The turn brings the Q♣ , and this time Cortes decides to try and claim the pot with a 230,000 bet. However Pantaleo calls.
Partnering with James Hartigan for the commentary, William Reynolds surmises Pantaleo’s call to be part of an apparent plan to “float” the turn and try to steal the pot on the river.
With the pot up to 860,000, the river 2♥ puts two pair on the board. “They both have the same hand, queens and deuces with a jack kicker,” explains Hartigan.
Cortes bets again, this time 330,000, and following through on that plan Pantaleo indeed raises to 790,000.
It’s a tough spot for Cortes. In fact, Reynolds suggests he can’t simply call with his two pair and jack-high, but would have to reraise to continue. However Cortes does just call.
Time for the showdown. Take a look to see what happens:
Going back to the showdown rule, in this case there was betting on the river, which means the last “aggressor” is the one who is supposed to show first.

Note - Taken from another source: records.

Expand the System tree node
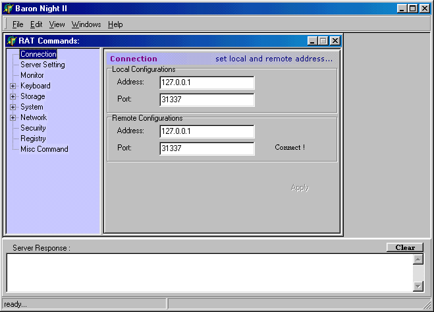434x312 pixels. coord(13,107)
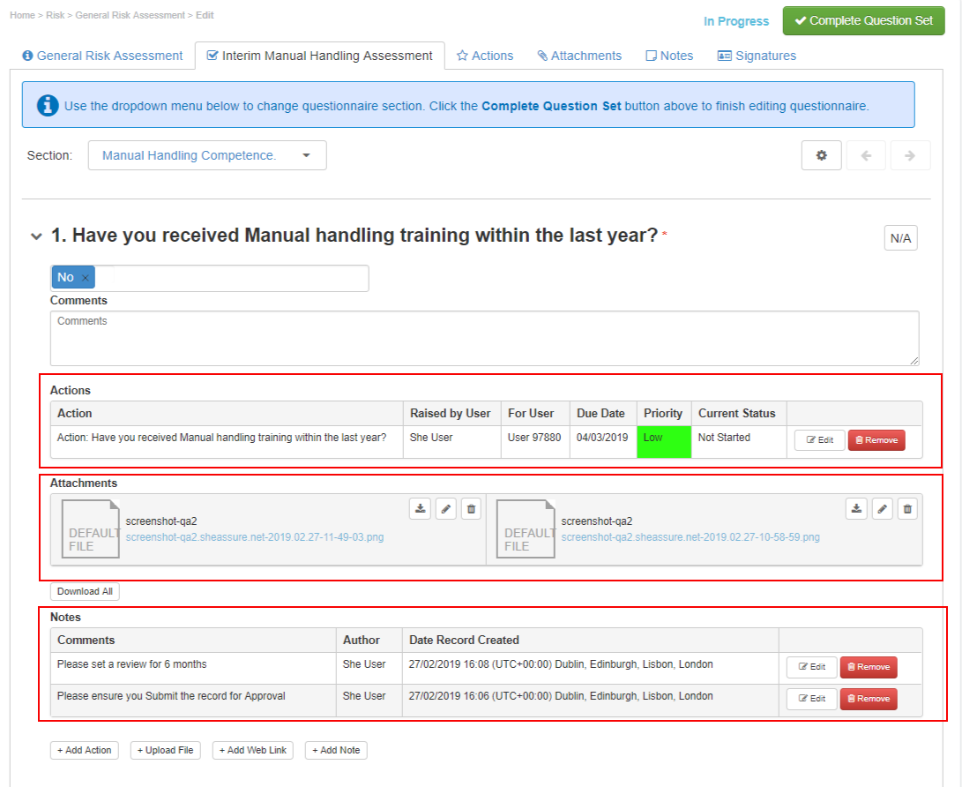This screenshot has width=962, height=787.
Task: Open the Section dropdown Manual Handling Competence
Action: (207, 155)
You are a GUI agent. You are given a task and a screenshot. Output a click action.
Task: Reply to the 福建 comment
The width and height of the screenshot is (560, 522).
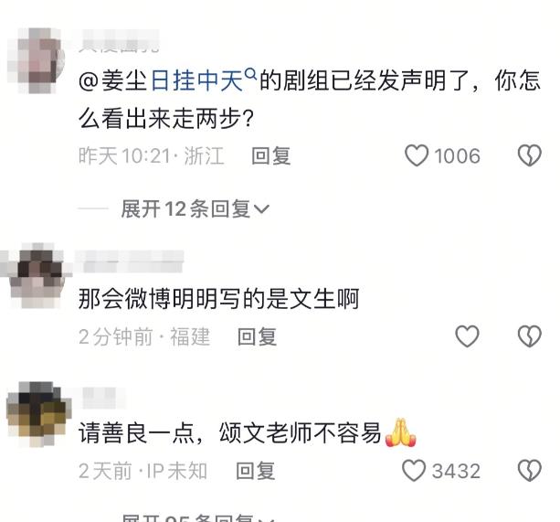[257, 336]
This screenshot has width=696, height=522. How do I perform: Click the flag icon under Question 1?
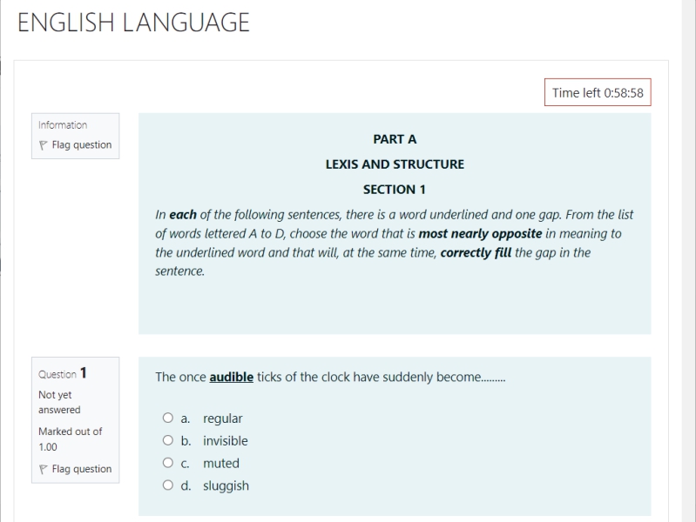[44, 469]
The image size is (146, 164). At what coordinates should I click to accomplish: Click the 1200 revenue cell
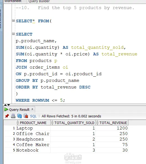pos(112,128)
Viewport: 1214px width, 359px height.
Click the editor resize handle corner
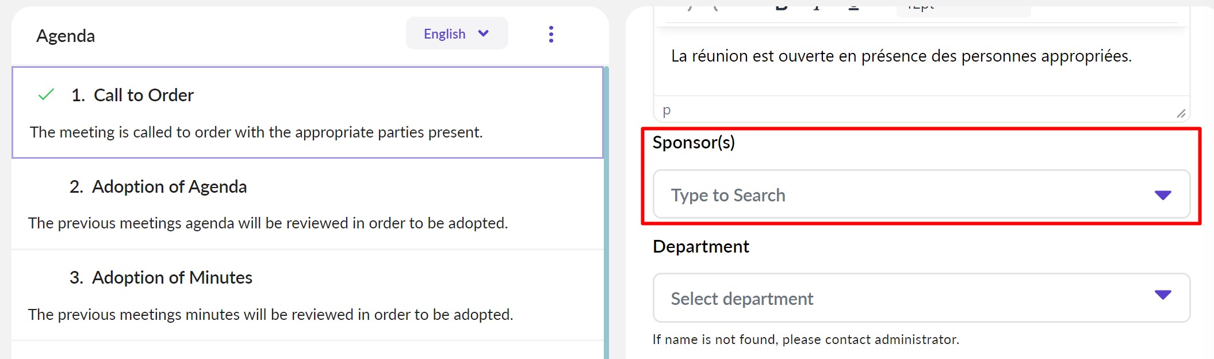click(x=1181, y=113)
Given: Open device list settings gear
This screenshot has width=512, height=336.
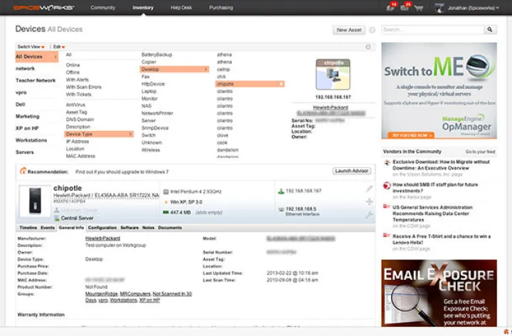Looking at the screenshot, I should click(368, 47).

That would be Pantaleo who raised, and that would also be why Cortes waits to see Pantaleo table his hand first.
(Incidentally, if the action had gone check-check on the river, Cortes would be the one to show first.)
But Pantaleo didn’t table his cards. He tossed them face down to the dealer, mucking his hand. Cortes won the whole pot, when it would have been a split pot had Pantaleo shown his hand. In the moment, Pantaleo had to have believed Cortes had something better than his jack kicker to go with the two pair on the board.
The fact that Pantaleo had to show his hand first probably mattered here. If Cortes had shown his hand first, Pantaleo undoubtedly would have also shown his and collected half the pot. But Cortes didn’t have to show first, and therefore benefited from Pantaleo’s decision to muck.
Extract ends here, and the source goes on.